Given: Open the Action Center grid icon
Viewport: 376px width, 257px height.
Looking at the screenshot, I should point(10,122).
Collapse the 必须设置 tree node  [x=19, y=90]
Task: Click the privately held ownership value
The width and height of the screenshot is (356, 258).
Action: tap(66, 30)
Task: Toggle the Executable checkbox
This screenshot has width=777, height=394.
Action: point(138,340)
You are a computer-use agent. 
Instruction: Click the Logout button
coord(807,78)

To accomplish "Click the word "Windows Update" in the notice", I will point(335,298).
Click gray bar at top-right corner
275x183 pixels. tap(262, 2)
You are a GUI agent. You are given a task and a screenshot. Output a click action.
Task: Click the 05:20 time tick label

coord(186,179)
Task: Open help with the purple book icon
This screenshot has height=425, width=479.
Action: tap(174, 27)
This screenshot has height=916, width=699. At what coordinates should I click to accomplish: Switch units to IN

◆ ◆ ◆ ◆

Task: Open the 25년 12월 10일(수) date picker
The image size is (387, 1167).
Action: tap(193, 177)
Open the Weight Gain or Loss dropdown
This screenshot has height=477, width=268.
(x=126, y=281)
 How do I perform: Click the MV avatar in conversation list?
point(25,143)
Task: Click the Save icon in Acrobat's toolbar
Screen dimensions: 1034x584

◆ ◆ ◆ ◆

**EXERCISE**: Within the listing above, locate the line containing "Click gray bar at top-right corner" and the line containing "Task: Open help with the purple book icon". Reproduce those two lines and all lines between them exactly, with nothing added.

**REPLY**:
Click gray bar at top-right corner
275x183 pixels. tap(262, 2)
You are a GUI agent. You are given a task and a screenshot. Output a click action.
Task: Click the 05:20 time tick label

coord(186,179)
Task: Open help with the purple book icon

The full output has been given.